How to fix profiler "assert not duplicate" error?

Hi,

I am testing out the torch.profiler for the first time with BERT fine-tuning

def trace_handler(prof):
    timestamp = datetime.now().strftime("%b_%d_%H_%M_%S")
    prof.export_chrome_trace(f"trace_{timestamp}.json")
    prof.export_memory_timeline(f"memory_{timestamp}.html", device="cuda:0")

training_losses = []

progress_bar = tqdm(range(num_training_steps))

active_steps = 10
repeat_cycles = 1  
total_profiled_steps = active_steps * repeat_cycles 
current_step = 1

model.train()
with profile(
    activities=[
        ProfilerActivity.CPU,
        ProfilerActivity.CUDA
    ],
    schedule=torch.profiler.schedule(wait=0, warmup=0, active=active_steps, repeat=repeat_cycles),
    on_trace_ready=trace_handler,
    record_shapes=True,
    profile_memory=True,
    with_stack=True,
) as prof:
    for batch in train_dataloader:
        if current_step >= total_profiled_steps:
            break
        prof.step()  
        current_step += 1

        batch = {k: v.to(device) for k, v in batch.items()}
        outputs = model(**batch)
        loss = outputs.loss
        loss.backward()

        optimizer.step()
        lr_scheduler.step()
        optimizer.zero_grad()
        progress_bar.update(1)

        training_losses.append(loss.item())

I only wanted to run the profiler for a few steps and stop, but I always got this error at the last step

The last assertionError sometimes changes (atten:sum, atten:to, etc), but the first one would always be the ‘assert not duplicate’ line. I couldn’t really find any similar errors online, so not sure what is happening.

I am using Google Colab (GPU T4) with batch_size=4 and fine-tuning on the task of multiple choices. I have tried changing batch sizes, using torch.cuda.synchronize(), changing the active_steps numbers, but the error persisted.

Does anyone know what is happening, and where should I read more about it?

Does this reproduce if you only run a single iteration? What about just two iterations?
Do you have a self-contained repro that can reproduce this?

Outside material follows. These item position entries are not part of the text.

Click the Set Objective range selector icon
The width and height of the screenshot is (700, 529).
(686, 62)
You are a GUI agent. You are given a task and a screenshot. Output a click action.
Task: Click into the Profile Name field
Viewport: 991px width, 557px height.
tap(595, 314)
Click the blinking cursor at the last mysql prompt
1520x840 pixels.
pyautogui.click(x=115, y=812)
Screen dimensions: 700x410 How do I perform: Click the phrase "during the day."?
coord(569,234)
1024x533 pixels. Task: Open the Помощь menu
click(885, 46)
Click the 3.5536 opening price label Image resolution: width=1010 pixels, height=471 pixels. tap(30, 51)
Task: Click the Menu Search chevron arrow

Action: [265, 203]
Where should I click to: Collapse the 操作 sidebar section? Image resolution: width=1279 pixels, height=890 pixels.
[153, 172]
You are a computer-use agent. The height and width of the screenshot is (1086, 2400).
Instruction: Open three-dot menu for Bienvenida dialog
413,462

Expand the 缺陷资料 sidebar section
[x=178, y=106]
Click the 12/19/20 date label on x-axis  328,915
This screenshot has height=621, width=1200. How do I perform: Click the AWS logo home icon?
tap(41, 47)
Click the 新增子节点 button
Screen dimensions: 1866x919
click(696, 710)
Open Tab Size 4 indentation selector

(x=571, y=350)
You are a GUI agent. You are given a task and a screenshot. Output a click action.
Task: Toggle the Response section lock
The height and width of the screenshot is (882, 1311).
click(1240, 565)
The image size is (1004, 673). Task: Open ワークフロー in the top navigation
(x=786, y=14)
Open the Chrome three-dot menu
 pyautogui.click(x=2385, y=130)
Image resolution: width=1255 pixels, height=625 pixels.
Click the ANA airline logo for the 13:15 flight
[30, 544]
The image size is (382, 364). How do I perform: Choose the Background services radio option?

When trying to reproduce the error with different iterations:

  • If set active_steps <= 3, then the error does NOT occur, otherwise it will happen from 4 onwards
  • If set active_steps > 3 (for example, with 10), and I try to break after a few iterations, then the error occurs from step 3 onwards (breaking at 1 or 2 iterations seems fine)

I tried reproducing the same error with a simpler dataset (just randomize some numbers) and model (2-layer neural network), but it did not occur. So I do not have a small and concise self-contained repro that can reproduce this.

The full code is for fine-tuning BERT on multiple choices, which is longer and uses a larger dataset. I’m unsure whether it is the dataset (COPA dataset) problem or the huggingface fine-tuning process problem. Do you have any suggestions for debugging this further?

Thanks for trying to making a smaller reproducer. I’m not too sure what is going on unfortunately, but it seems unexpected, and we should at a mininum improve the error message.